Drones & ROV's
CSUCI’s new and developing Aerial and Aquatic Robotic Research team (AARR) is allowing environmental research to now be completed faster and easier than ever before. Through the use of UAVs, or more commonly known as drones, 3D maps can be created with only a single flight over the intended area. These maps produce great accuracy, and are being used for many different projects, including coastal cliff erosion, beach erosion, watershed monitoring, among other new projects that students will venture into in the future. The AARR team is focused on finding the most useful aerial equipment being released, ensuring all forms of applied research that have the potential to be improved with these new technologies have the best resources available to use. The AARR team is open to all new members willing to learn and who are passionate about science.
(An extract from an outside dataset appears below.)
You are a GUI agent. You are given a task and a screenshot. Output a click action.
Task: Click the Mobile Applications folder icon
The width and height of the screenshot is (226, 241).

Student Research Highlights
Alumni Chris Wells
Monitoring MPA's with ROV's
Remotely operated vehicles (ROVs) offer a potentially more comprehensive, cheaper, and safer approach to observing and studying the vast marine environment. They may be particularly helpful across multiple depths and assessing multiple ocean health metrics around the world. Five platforms were tested to determine which was the most capable for conducting research on Santa Rosa Island, California to determine Marine Protected Area effectiveness. These platforms include three variations of OpenROV as well as two Marine Advanced Technology Education Center (MATE) platforms. Attributes of the platforms were tested to determine their functionality in the field. The OpenROV was used to explore the Carrington Point States Marine Reserve (SMR) on the northeast side of Santa Rosa Island. Locations outside of the SMR were also studied to compare data between MPAs and fished area. Camera equip OpenROVs were run along eight 20 m transects multiple times at various times of day to document the abundance of fish species. Data was also collected on factors that have the potential to influence fish abundance (percent rock cover, percent kelp canopy cover, time of day, etc.). For the analysis, multiple 2-way ANOVAs were used with the dependent variables as number of fish observed, species richness, or species density and independent variables as location (MPA vs. Non-MPA) and distance from dock (distance from MPA border). There was no statistically significant difference in fish abundance between transects, at any distance, inside the MPA compared to the Non-MPA (F= 0.872, df= 97, p= 0.459), nor significant difference in density for six of the seven fish species identified. However, species richness had a statistically significant difference across transects inside the MPA compared to transects in the Non-MPA (F= 2.778, df= 97, p= 0.046).